Department of Internal Medicine I, Division of Haematology and Blood Coagulation, University of Vienna, Währinger Gürtel 18-20, A-1090 Vienna, Austria.

Published: March 2005

Objective: The underlying mechanism of the prothrombotic state associated with the lupus anticoagulant (LAC) has not been fully elucidated. Evidence suggests involvement of inflammation in arterial and venous thrombosis, and it may be hypothesized that subclinical inflammation aggravates the tendency to thrombosis in patients with LAC.

Methods: Levels of high sensitivity C-reactive protein (hs-CRP), fibrinogen, and factor VIII (VIII) were measured in 38 patients with LAC and a history of thrombosis, 27 with LAC and no history of thrombosis, and 33 healthy controls.

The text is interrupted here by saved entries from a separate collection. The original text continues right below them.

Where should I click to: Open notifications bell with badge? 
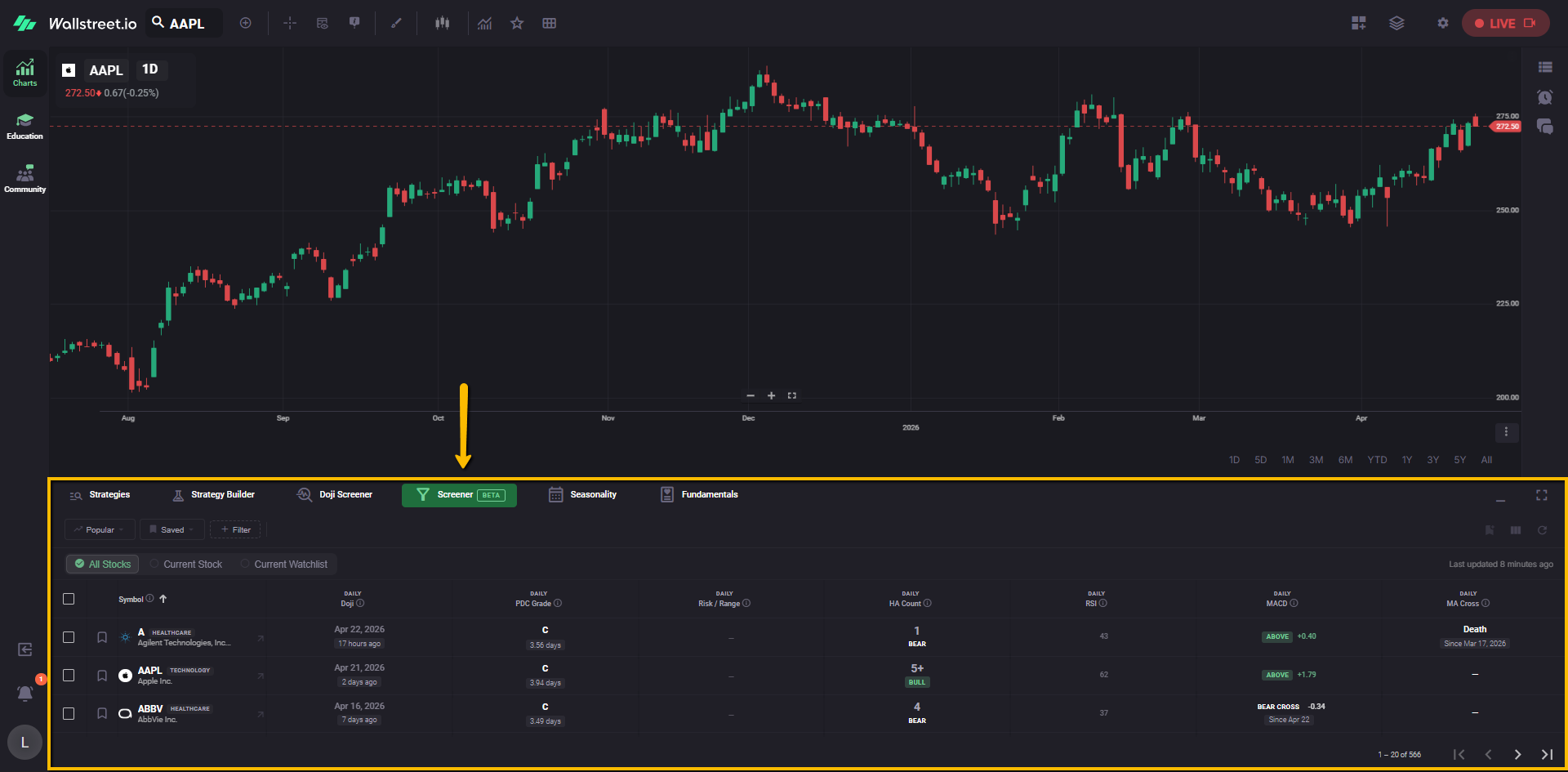[25, 693]
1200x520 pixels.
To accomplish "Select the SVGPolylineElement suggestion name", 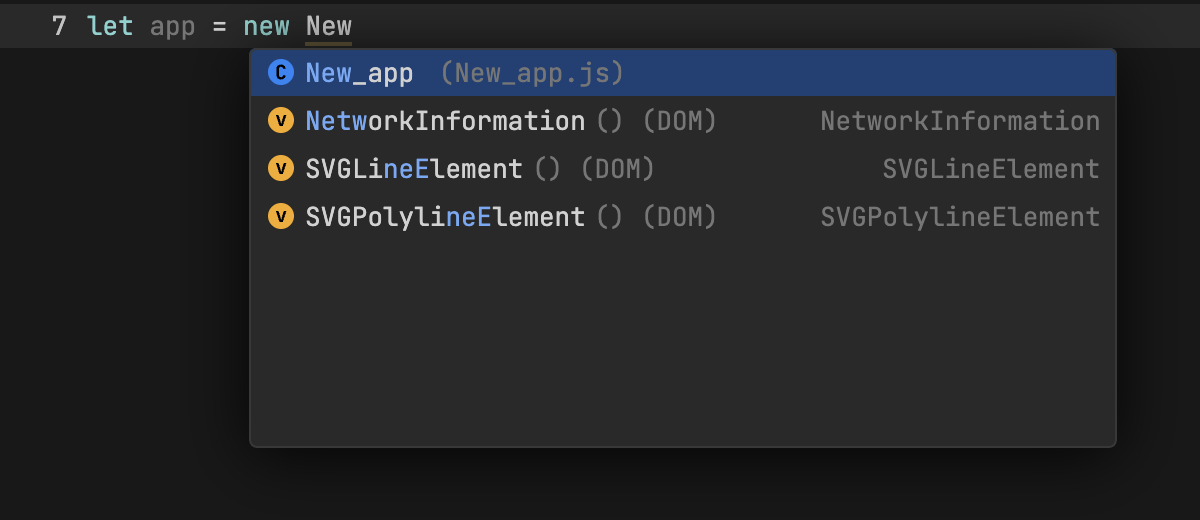I will [x=445, y=217].
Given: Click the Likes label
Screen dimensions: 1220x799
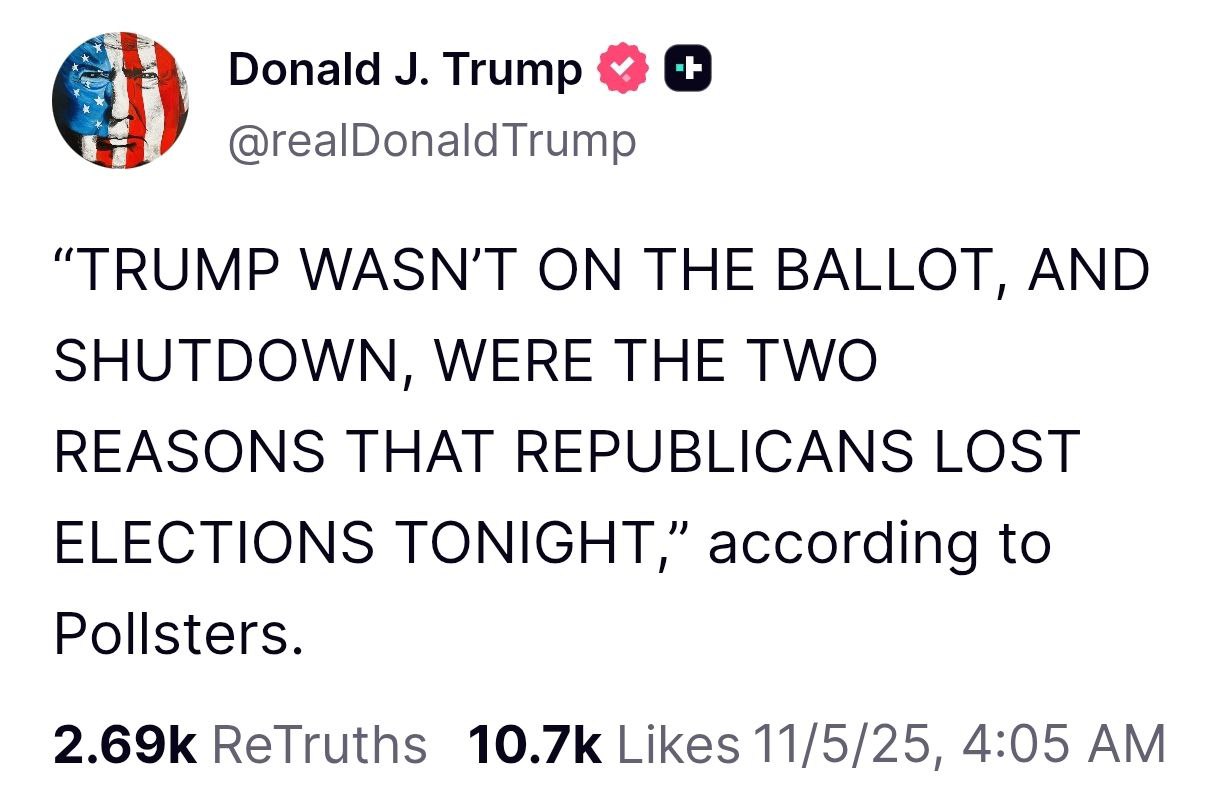Looking at the screenshot, I should pyautogui.click(x=680, y=745).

Results: Hs-CRP, fibrinogen, and factor VIII levels were significantly higher in patients with LAC with thrombosis (hs-CRP median = 0.3 mg/dl, interquartile range, IQR, 0.11-0.62, p < 0.001 vs controls; fibrinogen mean = 395 +/- 90 SD mg/dl, p < 0.001; factor VIII mean = 181 +/- 50%, p = 0.005) as well as in those without thrombosis (median = 0.21, IQR 0.10-0.12, p < 0.001; mean = 378 +/- 91, p = 0.003; mean = 179 +/- 39, p = 0.015) compared to controls (median = 0.07, IQR 0.03-0.12; mean = 308 +/- 48; mean = 137 +/- 39). After adjustment for age, body mass index, smoking status, and blood group (only for factor VIII) the differences between LAC groups and controls remained significant, except for the comparison of fibrinogen between patients without thrombosis and controls. The association between LAC and markers of inflammation was confirmed using linear regression analysis. Markers of systemic inflammation did not differentiate between LAC patients with and without thrombosis (p = 0.829 for hs-CRP, p = 0.649 for fibrinogen, p = 0.996 for factor VIII).

Conclusion: Our results show that LAC is associated with an inflammatory state. However, there was no evidence for an association between inflammatory markers and thromboembolism in patients with LAC.